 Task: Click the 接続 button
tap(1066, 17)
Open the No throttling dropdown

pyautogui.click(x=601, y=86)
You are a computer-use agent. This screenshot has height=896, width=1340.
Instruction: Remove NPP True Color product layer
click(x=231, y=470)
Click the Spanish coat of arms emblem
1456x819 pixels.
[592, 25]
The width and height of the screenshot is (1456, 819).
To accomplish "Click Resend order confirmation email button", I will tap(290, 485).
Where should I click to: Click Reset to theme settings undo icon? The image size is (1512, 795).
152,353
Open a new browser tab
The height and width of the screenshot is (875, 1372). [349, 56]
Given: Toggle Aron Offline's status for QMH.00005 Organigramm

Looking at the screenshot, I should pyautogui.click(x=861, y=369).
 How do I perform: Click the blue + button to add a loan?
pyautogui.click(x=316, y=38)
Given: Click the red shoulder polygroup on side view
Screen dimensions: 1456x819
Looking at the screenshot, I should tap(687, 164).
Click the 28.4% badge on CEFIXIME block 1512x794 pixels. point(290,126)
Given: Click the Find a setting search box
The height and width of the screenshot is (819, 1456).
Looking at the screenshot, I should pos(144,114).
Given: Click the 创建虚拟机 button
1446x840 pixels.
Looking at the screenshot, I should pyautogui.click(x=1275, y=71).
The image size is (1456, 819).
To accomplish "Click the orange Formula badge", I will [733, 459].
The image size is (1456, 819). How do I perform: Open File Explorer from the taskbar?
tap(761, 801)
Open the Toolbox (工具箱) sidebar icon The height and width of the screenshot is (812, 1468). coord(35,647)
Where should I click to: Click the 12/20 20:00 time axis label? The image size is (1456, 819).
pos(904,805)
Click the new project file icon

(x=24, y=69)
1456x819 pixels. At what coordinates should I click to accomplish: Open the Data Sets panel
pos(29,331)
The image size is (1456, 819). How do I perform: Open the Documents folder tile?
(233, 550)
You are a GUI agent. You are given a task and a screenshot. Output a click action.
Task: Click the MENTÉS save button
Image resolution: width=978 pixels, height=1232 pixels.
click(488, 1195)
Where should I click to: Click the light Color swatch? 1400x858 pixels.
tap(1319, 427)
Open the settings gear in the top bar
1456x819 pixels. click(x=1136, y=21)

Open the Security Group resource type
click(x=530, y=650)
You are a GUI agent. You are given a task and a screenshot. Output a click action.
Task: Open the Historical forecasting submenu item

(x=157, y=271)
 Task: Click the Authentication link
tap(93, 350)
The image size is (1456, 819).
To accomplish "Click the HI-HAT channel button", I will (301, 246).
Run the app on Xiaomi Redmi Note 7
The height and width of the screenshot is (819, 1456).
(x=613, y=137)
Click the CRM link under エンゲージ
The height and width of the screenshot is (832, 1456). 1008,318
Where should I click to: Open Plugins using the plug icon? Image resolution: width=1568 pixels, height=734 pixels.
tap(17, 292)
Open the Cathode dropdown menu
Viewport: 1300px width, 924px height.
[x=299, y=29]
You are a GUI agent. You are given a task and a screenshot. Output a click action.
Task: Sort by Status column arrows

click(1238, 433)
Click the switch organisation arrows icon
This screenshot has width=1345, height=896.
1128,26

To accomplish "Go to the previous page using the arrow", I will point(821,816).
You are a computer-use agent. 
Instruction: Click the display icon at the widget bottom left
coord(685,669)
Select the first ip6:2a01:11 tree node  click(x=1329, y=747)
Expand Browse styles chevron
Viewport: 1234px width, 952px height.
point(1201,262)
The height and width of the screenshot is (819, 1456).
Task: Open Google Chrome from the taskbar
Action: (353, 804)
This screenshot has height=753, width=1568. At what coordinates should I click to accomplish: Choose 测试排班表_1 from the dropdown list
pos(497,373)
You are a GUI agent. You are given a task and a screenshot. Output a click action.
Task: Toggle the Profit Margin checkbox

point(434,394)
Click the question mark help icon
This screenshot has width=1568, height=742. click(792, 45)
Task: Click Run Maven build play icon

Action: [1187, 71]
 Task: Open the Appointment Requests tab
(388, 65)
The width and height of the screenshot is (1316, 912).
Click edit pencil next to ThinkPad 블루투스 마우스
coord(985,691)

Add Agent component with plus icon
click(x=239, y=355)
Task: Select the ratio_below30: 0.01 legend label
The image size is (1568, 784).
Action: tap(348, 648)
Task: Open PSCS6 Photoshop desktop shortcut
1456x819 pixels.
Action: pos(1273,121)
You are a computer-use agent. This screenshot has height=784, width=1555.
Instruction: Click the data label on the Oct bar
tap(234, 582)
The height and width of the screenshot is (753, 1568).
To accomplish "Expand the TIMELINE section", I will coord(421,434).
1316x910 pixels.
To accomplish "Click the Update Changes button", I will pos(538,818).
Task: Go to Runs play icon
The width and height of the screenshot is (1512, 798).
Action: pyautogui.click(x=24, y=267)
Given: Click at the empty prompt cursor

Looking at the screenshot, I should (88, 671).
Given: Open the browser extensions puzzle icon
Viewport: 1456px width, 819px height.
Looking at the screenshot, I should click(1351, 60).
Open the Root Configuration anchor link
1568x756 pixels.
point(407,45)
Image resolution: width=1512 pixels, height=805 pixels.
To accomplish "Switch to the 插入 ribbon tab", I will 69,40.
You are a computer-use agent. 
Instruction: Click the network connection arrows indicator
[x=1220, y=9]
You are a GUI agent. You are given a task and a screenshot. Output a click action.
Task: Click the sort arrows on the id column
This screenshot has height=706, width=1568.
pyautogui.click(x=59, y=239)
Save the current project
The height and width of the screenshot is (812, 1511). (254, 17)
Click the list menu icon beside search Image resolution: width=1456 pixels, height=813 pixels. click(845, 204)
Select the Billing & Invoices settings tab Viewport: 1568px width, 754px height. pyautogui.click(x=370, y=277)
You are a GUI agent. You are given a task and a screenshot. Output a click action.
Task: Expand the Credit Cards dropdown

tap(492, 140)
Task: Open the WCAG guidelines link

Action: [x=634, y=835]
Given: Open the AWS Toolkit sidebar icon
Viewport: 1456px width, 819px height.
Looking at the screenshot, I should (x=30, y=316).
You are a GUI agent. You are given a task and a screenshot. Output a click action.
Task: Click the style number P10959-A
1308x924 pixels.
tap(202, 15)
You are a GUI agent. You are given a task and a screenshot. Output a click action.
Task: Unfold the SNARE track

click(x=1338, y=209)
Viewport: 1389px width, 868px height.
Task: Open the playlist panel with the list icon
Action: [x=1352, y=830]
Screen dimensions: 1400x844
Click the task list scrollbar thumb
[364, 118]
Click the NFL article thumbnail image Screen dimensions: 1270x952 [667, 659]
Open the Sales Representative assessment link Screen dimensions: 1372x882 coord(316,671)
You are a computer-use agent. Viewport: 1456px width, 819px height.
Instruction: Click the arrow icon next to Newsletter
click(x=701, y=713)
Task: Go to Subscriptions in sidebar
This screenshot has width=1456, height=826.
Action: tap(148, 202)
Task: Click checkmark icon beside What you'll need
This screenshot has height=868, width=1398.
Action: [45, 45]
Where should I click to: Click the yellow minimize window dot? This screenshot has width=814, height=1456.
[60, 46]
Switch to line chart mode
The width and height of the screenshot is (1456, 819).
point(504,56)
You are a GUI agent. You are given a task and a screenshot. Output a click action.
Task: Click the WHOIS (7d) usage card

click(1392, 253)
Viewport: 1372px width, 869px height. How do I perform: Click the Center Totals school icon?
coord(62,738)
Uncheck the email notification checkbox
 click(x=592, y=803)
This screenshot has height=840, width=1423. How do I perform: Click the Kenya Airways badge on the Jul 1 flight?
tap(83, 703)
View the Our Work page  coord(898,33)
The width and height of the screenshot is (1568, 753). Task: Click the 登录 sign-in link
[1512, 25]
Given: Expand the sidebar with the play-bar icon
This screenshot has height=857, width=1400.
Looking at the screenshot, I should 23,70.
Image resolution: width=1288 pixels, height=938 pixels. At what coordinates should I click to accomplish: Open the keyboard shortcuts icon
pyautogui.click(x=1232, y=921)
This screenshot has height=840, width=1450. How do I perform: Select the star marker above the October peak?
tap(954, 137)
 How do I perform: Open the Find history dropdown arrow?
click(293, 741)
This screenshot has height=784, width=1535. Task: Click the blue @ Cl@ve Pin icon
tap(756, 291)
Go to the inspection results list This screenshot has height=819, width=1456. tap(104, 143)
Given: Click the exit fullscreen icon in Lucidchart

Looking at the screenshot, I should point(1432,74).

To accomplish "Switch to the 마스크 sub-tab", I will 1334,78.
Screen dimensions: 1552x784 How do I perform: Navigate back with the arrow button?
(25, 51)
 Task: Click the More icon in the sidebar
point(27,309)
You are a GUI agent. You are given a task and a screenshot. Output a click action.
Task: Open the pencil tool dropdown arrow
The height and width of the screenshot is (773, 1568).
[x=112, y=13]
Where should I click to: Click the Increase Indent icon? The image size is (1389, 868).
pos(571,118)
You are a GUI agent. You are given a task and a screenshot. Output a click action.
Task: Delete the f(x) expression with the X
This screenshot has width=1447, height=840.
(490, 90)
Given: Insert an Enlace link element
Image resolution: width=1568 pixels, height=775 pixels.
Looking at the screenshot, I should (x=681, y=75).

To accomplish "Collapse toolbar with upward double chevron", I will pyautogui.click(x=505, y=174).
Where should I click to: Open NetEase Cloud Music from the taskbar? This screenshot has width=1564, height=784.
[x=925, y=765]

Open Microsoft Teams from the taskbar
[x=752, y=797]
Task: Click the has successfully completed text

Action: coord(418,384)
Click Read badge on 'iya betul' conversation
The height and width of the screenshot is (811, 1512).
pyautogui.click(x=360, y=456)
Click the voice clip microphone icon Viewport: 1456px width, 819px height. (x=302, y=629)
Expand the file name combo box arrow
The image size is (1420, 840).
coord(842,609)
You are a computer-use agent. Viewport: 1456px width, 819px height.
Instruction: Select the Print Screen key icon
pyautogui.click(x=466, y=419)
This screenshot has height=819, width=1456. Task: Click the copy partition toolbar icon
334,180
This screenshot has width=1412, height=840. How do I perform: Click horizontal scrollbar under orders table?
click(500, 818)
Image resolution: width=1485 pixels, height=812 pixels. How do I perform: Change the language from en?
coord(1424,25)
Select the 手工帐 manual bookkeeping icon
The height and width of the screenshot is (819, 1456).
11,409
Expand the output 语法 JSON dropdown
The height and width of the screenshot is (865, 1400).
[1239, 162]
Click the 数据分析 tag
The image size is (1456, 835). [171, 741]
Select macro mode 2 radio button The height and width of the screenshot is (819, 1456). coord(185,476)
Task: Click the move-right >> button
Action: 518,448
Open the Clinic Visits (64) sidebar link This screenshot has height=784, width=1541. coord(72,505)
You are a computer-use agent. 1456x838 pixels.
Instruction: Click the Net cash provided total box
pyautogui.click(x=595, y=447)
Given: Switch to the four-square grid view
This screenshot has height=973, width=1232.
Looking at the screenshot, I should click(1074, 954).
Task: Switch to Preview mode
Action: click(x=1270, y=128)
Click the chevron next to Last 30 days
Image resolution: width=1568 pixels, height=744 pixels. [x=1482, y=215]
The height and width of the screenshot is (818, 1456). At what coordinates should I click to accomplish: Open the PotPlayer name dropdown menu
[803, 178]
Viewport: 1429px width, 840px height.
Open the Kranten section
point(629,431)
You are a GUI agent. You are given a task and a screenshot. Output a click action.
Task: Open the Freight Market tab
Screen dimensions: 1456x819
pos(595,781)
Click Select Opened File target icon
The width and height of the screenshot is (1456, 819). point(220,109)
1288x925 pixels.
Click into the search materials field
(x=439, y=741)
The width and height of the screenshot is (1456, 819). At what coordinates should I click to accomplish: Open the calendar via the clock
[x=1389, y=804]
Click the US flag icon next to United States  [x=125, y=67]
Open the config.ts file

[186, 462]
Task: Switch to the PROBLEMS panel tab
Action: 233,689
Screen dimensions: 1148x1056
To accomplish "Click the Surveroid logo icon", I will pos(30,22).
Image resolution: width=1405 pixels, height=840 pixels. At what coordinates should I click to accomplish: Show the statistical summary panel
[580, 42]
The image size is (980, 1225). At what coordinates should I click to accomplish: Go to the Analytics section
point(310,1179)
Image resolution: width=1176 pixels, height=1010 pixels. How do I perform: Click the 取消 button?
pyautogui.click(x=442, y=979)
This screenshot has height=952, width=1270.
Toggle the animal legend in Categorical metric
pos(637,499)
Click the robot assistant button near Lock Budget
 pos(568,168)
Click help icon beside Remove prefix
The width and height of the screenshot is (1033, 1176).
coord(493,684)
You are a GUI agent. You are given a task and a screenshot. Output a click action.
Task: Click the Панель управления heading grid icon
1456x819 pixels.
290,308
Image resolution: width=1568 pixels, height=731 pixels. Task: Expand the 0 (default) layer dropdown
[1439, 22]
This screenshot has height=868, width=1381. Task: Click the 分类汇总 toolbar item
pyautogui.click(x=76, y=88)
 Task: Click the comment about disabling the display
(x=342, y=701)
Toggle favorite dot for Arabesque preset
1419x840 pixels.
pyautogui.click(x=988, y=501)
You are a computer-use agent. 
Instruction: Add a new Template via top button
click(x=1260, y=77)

::::

EXERCISE INSTRUCTIONS. Your answer should be a single number: the count of lines in the listing that hold "page".

REPLY TO THE EXERCISE. 2